Aim: Copy the entries below verbatim, starting with the line that contains "Where should I click to: Select the last" and ending with the line that contains "pos(1311,331)", including both of those lines. Output only those lines.

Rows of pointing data
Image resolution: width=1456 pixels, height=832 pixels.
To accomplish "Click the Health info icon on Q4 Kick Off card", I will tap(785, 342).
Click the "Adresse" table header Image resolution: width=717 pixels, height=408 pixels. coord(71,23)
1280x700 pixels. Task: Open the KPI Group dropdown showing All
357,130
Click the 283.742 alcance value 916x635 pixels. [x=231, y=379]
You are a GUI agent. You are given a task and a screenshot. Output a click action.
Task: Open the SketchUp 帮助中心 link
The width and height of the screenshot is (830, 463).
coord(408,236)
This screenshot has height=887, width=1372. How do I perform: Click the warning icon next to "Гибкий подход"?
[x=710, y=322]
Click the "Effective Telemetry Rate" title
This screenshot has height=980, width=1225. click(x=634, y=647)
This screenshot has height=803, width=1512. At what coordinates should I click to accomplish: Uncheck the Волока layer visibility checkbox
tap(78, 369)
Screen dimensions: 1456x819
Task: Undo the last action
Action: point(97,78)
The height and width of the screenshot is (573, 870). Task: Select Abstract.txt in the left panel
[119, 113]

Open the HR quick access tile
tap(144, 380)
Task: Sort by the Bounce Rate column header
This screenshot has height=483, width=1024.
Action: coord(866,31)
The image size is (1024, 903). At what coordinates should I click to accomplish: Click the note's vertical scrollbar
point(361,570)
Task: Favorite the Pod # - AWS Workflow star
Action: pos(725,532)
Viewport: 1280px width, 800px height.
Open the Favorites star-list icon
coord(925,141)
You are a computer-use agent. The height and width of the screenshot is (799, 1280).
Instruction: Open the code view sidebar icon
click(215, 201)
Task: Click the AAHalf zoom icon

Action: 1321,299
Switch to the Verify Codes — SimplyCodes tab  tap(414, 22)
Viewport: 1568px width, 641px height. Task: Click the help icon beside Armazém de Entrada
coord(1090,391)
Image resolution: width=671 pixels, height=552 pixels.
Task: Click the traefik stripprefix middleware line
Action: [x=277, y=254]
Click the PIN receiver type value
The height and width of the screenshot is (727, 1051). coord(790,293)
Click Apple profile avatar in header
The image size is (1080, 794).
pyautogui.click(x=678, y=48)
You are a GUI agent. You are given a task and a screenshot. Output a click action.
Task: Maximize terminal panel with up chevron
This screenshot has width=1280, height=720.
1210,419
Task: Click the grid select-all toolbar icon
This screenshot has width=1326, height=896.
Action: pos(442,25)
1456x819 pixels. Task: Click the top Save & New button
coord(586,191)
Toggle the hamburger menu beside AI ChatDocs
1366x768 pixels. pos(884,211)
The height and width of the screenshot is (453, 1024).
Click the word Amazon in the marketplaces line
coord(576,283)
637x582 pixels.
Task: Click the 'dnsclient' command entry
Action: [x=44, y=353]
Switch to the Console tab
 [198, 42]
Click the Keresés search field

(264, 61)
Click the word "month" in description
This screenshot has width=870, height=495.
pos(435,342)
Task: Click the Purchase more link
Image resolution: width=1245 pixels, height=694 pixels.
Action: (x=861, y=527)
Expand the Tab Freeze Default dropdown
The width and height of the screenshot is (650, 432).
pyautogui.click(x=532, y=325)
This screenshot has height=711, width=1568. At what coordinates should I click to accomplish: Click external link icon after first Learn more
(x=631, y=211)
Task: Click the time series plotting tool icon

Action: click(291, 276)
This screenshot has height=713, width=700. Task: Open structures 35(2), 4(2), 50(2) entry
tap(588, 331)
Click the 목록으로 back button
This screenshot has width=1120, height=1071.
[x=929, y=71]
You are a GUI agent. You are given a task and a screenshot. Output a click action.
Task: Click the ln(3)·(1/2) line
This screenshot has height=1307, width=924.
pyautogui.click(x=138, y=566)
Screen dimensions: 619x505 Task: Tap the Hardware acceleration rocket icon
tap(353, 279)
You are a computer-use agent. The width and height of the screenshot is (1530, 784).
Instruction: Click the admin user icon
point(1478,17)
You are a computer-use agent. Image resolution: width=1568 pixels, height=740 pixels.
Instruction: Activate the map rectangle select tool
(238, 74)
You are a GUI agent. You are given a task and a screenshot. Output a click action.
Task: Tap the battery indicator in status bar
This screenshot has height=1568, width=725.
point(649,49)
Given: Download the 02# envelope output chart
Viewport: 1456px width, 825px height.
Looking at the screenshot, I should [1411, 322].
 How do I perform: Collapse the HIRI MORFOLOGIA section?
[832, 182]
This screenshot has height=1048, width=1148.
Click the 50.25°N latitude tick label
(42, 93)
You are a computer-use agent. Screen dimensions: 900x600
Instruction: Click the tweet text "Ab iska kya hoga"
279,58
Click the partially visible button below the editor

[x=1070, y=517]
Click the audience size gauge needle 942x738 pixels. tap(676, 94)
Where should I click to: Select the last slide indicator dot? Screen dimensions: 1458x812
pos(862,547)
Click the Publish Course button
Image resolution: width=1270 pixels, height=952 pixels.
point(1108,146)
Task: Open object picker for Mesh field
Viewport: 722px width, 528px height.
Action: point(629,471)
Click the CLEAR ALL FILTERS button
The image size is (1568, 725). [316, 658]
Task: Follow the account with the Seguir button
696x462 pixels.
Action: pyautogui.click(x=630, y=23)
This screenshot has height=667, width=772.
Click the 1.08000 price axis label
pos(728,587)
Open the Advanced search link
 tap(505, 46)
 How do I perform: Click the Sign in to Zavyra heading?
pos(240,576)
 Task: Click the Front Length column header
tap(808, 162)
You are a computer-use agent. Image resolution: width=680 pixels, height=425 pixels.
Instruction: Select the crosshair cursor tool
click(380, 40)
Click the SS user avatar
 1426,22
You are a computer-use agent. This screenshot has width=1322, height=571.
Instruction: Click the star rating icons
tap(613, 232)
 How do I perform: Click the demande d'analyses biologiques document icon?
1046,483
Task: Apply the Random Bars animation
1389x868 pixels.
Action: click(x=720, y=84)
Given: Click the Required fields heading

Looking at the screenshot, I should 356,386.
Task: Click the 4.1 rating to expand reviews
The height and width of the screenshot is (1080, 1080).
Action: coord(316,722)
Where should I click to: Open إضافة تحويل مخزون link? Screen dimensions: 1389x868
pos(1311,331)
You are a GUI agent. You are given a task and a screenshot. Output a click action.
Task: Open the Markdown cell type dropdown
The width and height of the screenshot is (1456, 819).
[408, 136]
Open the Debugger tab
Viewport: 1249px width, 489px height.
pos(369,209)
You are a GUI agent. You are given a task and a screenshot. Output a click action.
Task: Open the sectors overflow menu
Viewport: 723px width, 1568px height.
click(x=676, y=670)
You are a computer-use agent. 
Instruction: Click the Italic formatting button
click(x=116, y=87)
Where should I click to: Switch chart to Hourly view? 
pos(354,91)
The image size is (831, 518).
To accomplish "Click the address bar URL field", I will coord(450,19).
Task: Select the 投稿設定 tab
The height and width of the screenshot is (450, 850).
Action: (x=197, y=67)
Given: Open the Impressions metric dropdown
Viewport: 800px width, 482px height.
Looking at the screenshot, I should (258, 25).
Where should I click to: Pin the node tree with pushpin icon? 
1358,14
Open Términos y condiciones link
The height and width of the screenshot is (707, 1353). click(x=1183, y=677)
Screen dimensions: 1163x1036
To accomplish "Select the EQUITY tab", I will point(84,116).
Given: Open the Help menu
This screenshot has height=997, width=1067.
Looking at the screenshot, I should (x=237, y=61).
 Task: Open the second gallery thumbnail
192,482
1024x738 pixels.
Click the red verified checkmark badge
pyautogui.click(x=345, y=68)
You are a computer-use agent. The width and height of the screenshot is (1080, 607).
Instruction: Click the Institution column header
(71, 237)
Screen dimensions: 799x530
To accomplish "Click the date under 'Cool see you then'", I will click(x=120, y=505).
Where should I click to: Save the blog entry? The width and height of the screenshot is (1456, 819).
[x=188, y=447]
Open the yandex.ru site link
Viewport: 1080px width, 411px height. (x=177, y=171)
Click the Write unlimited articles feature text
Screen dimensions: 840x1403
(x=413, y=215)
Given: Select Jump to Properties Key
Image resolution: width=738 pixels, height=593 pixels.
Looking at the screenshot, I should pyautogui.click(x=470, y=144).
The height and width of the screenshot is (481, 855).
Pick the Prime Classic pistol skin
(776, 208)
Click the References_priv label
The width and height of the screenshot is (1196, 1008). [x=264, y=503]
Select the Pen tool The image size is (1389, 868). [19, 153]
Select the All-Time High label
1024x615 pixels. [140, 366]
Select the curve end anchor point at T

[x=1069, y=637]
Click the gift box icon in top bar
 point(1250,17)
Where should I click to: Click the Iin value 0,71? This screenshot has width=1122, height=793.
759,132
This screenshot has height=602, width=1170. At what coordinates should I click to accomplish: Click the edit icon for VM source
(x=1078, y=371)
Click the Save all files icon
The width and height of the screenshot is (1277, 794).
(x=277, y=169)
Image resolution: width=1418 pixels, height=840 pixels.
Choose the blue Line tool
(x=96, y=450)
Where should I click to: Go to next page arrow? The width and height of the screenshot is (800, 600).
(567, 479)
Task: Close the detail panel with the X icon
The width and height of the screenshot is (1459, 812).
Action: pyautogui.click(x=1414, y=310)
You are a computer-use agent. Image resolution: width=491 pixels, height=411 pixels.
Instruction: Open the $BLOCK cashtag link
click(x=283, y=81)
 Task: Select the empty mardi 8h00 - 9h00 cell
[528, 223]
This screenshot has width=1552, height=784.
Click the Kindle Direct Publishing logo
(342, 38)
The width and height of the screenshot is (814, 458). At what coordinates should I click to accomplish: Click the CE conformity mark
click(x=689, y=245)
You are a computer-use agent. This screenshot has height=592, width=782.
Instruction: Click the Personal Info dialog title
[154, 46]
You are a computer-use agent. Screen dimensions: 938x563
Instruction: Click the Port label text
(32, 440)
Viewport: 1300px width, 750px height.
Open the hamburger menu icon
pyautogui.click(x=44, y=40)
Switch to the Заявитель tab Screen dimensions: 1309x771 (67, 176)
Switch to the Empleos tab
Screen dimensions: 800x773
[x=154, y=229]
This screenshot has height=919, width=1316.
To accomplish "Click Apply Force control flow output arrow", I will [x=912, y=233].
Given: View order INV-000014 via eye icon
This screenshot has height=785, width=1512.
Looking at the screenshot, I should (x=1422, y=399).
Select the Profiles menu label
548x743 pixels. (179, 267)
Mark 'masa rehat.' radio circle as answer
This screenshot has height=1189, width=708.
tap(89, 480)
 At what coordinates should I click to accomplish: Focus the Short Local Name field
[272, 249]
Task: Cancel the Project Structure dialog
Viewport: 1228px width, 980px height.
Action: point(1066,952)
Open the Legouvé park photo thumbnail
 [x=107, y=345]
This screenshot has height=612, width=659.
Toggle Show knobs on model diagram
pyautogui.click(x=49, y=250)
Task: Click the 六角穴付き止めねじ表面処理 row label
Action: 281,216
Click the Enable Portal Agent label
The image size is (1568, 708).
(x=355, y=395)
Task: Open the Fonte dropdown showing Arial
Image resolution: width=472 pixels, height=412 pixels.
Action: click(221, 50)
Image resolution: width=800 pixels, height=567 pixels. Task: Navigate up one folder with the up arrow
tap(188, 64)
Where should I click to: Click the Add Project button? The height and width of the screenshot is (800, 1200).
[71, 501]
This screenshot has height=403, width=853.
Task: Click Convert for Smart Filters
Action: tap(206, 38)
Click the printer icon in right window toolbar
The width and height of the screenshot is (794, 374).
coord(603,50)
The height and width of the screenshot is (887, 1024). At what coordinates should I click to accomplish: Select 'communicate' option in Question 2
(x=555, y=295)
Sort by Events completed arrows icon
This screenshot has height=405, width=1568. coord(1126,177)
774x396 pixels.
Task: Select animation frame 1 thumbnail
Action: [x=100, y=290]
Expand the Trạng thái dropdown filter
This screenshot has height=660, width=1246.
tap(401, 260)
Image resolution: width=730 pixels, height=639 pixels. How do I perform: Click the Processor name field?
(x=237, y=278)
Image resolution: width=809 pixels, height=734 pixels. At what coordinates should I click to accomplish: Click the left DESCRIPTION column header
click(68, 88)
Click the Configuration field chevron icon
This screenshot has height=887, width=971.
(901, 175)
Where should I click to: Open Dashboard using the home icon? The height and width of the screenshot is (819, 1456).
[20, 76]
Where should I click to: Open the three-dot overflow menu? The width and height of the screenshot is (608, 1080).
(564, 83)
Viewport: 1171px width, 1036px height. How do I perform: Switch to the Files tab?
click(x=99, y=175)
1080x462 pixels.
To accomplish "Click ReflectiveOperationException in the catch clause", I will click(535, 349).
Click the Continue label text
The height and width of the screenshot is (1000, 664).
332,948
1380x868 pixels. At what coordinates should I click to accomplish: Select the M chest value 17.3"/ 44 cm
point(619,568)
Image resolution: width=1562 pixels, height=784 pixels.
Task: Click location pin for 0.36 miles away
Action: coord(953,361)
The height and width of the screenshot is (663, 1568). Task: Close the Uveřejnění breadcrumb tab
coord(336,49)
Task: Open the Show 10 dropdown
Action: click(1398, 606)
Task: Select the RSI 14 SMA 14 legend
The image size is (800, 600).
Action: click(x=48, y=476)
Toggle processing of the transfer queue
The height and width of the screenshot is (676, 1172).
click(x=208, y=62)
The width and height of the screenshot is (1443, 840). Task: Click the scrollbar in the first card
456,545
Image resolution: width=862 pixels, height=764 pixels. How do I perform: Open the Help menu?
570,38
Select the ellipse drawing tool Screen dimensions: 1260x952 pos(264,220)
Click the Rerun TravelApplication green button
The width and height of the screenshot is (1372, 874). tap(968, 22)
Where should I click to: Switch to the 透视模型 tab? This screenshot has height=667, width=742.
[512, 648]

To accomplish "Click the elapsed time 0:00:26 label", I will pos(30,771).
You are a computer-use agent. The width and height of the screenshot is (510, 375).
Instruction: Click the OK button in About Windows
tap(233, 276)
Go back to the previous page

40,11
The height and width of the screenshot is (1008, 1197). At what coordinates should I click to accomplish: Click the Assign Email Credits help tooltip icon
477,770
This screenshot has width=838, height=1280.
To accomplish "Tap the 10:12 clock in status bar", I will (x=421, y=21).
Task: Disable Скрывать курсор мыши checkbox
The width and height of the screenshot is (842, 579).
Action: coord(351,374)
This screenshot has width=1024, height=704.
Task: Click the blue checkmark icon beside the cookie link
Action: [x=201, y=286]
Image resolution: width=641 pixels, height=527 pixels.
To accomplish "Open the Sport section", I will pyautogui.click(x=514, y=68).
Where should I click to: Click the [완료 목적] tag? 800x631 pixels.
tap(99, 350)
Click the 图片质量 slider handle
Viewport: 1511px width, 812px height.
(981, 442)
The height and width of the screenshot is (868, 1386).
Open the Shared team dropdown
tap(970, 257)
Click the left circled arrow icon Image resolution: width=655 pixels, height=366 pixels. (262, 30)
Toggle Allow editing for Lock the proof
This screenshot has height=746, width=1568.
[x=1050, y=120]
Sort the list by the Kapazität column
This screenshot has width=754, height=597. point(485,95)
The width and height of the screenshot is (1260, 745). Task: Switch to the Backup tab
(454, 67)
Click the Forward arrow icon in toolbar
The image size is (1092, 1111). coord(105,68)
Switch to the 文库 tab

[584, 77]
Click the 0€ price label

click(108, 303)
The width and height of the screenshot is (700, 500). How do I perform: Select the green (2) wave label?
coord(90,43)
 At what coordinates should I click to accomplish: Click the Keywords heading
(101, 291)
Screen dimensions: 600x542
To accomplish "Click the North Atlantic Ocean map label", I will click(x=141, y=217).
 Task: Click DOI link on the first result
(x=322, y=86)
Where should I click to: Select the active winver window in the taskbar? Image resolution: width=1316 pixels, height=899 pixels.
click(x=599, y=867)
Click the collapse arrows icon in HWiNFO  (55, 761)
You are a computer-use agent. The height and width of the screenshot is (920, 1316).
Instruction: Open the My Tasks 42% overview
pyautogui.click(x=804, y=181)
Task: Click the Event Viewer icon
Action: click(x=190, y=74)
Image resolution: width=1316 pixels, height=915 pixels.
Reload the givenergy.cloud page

The answer:
Where should I click to: Select the last slide indicator dot? Screen dimensions: 1458x812
pos(862,547)
Click the Publish Course button
Image resolution: width=1270 pixels, height=952 pixels.
point(1108,146)
Task: Open object picker for Mesh field
Viewport: 722px width, 528px height.
Action: point(629,471)
Click the CLEAR ALL FILTERS button
The image size is (1568, 725). [316, 658]
Task: Follow the account with the Seguir button
696x462 pixels.
Action: pyautogui.click(x=630, y=23)
This screenshot has height=667, width=772.
Click the 1.08000 price axis label
pos(728,587)
Open the Advanced search link
 tap(505, 46)
 How do I perform: Click the Sign in to Zavyra heading?
pos(240,576)
 Task: Click the Front Length column header
tap(808, 162)
You are a computer-use agent. Image resolution: width=680 pixels, height=425 pixels.
Instruction: Select the crosshair cursor tool
click(380, 40)
Click the SS user avatar
 1426,22
You are a computer-use agent. This screenshot has width=1322, height=571.
Instruction: Click the star rating icons
tap(613, 232)
 How do I perform: Click the demande d'analyses biologiques document icon?
1046,483
Task: Apply the Random Bars animation
1389x868 pixels.
Action: click(x=720, y=84)
Given: Click the Required fields heading

Looking at the screenshot, I should 356,386.
Task: Click the 4.1 rating to expand reviews
The height and width of the screenshot is (1080, 1080).
Action: coord(316,722)
Where should I click to: Open إضافة تحويل مخزون link? Screen dimensions: 1389x868
pos(1311,331)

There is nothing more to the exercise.